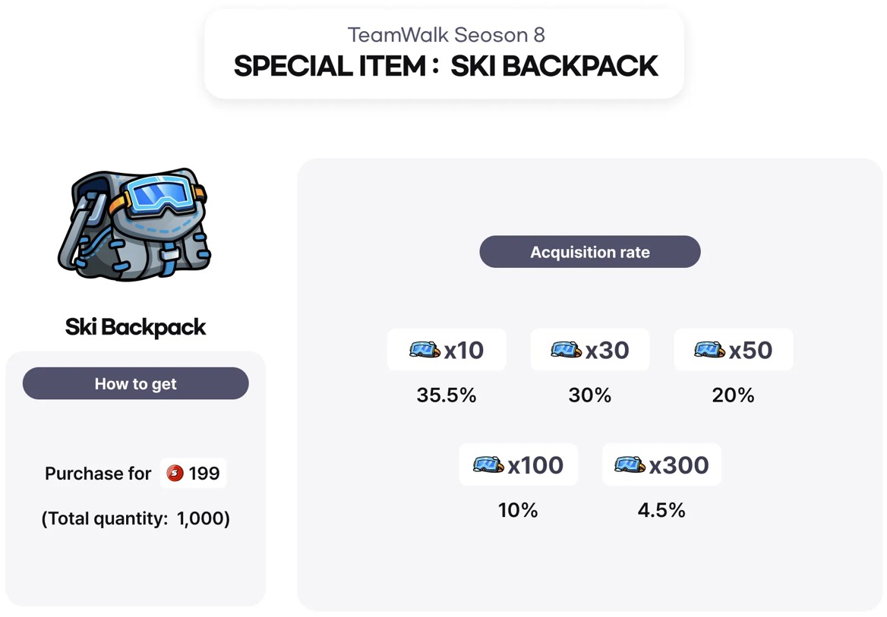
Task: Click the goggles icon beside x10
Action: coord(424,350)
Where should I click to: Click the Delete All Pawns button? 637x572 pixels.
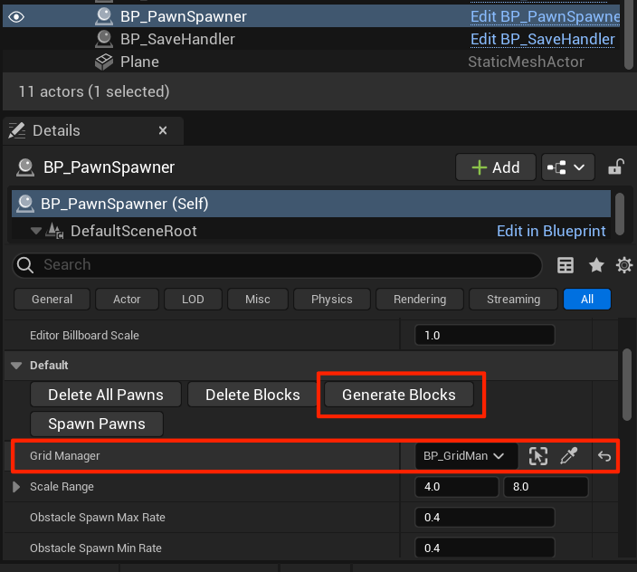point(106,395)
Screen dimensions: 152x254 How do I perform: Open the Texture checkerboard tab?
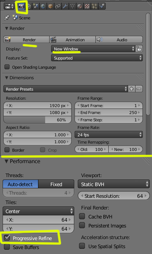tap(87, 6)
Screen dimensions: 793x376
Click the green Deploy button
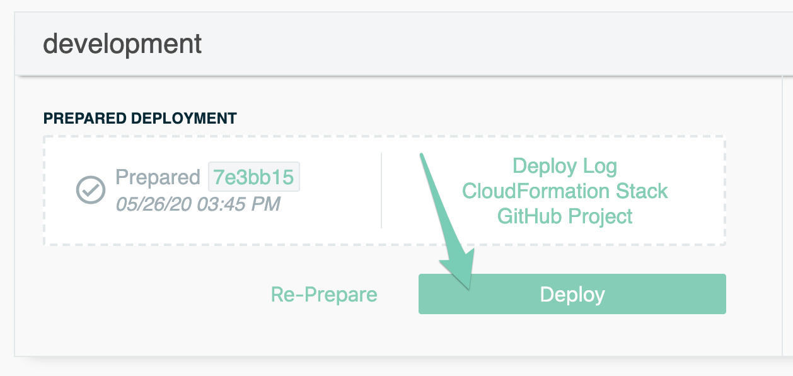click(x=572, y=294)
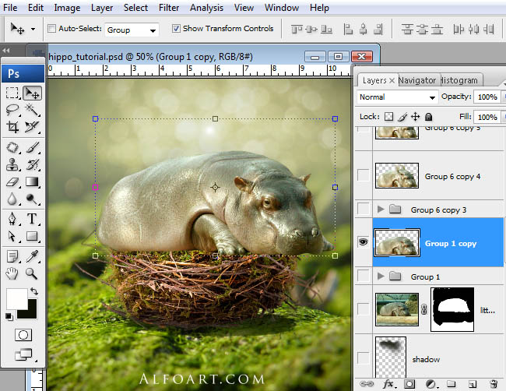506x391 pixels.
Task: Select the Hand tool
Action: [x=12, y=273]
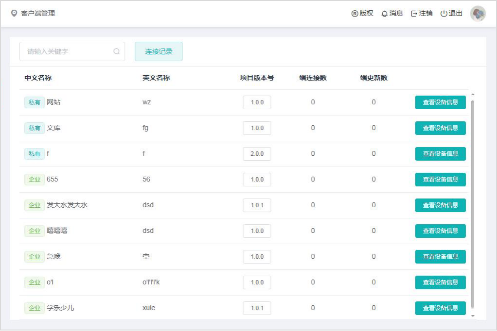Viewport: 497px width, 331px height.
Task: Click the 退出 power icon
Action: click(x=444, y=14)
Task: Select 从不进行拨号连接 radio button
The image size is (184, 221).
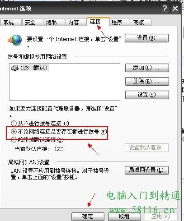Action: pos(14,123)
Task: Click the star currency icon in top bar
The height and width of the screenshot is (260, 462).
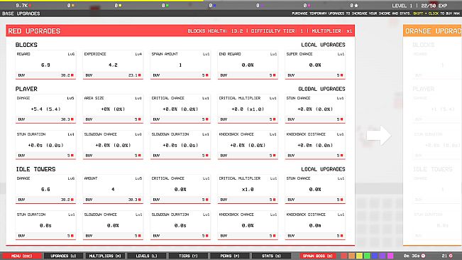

**Work to complete**
Reproduce word for word the lines from the line with "Screen dimensions: 793x376" to the end of the entries above, both included, but leave the pictures out.

**Written response**
Screen dimensions: 793x376
Click the green Deploy button
click(x=572, y=294)
506x391 pixels.
Task: Select the Hand tool
Action: [x=12, y=273]
Viewport: 497px width, 331px height.
Task: Click the 退出 power icon
Action: click(x=444, y=14)
Task: Select 从不进行拨号连接 radio button
The image size is (184, 221).
Action: pos(14,123)
Task: Click the star currency icon in top bar
The height and width of the screenshot is (260, 462).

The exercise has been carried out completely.